🤖 AI Summary
This work addresses the limitations of existing task-level scheduling in device-edge collaborative inference, which suffers from coarse granularity and a lack of complexity awareness, thereby struggling to balance accuracy, latency, and energy consumption. To overcome these challenges, we propose ENACHI, a novel framework featuring a dual-granularity—task and packet—online scheduling architecture. ENACHI integrates a two-layer Lyapunov optimization with a progressive transmission mechanism to dynamically adapt to channel variations and task complexity. It manages long-term energy-accuracy trade-offs through a reference power budget while jointly optimizing dynamic bandwidth allocation, slot-level power control, and DNN partitioning decisions. Experimental results on ImageNet demonstrate that, under strict deadlines, ENACHI improves inference accuracy by 43.12% and reduces energy consumption by 62.13%, while maintaining stable energy efficiency even under multi-user congestion scenarios.
📝 Abstract
Device-edge collaborative inference with Deep Neural Networks (DNNs) faces fundamental trade-offs among accuracy, latency and energy consumption. Current scheduling exhibits two drawbacks: a granularity mismatch between coarse, task-level decisions and fine-grained, packet-level channel dynamics, and insufficient awareness of per-task complexity. Consequently, scheduling solely at the task level leads to inefficient resource utilization. This paper proposes a novel ENergy-ACcuracy Hierarchical optimization framework for split Inference, named ENACHI, that jointly optimizes task- and packet-level scheduling to maximize accuracy under energy and delay constraints. A two-tier Lyapunov-based framework is developed for ENACHI, with a progressive transmission technique further integrated to enhance adaptivity. At the task level, an outer drift-plus-penalty loop makes online decisions for DNN partitioning and bandwidth allocation, and establishes a reference power budget to manage the long-term energy-accuracy trade-off.

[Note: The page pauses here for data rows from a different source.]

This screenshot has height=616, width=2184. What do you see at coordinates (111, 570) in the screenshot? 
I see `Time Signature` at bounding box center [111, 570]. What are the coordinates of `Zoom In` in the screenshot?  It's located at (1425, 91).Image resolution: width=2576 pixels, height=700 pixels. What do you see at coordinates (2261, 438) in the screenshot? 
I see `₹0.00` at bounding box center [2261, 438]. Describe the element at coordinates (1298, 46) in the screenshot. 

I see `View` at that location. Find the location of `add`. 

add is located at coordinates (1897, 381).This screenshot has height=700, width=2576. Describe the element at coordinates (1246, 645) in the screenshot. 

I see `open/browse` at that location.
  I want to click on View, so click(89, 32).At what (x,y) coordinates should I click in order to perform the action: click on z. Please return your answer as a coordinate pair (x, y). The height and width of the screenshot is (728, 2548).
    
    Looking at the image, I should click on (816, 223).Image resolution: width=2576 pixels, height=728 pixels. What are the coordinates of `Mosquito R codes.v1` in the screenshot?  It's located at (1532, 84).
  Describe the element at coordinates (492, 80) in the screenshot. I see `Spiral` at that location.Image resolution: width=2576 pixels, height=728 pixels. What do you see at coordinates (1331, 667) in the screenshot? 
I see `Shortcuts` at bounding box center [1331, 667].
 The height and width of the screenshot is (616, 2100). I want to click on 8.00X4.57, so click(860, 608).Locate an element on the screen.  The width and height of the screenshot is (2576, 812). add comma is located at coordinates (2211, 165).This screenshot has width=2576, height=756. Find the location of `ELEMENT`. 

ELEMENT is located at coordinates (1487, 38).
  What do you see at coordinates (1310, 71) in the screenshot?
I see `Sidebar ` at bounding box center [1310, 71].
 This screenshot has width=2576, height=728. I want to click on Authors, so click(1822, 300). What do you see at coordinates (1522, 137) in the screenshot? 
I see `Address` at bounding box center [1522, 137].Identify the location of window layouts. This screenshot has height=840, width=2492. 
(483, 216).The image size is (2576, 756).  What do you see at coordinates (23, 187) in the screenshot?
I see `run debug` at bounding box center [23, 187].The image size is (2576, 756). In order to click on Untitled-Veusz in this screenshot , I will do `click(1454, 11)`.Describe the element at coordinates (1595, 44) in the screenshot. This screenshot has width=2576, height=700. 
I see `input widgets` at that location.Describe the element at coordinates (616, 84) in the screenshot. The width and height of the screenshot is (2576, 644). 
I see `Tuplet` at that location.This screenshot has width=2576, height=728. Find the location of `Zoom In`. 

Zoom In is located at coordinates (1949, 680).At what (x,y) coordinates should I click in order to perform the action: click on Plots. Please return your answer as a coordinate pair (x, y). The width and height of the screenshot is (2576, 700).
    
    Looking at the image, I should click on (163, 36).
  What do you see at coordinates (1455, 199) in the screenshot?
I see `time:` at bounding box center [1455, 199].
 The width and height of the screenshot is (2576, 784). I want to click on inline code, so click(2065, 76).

At the packet level, an uncertainty-aware progressive transmission mechanism is employed to adaptively manage per-sample task complexity. This is integrated with a nested inner control loop implementing a novel reference-tracking policy, which dynamically adjusts per-slot transmit power to adapt to fluctuating channel conditions. Experiments on ImageNet dataset demonstrate that ENACHI outperforms state-of-the-art benchmarks under varying deadlines and bandwidths, achieving a 43.12\% gain in inference accuracy with a 62.13\% reduction in energy consumption under stringent deadlines, and exhibits high scalability by maintaining stable energy consumption in congested multi-user scenarios.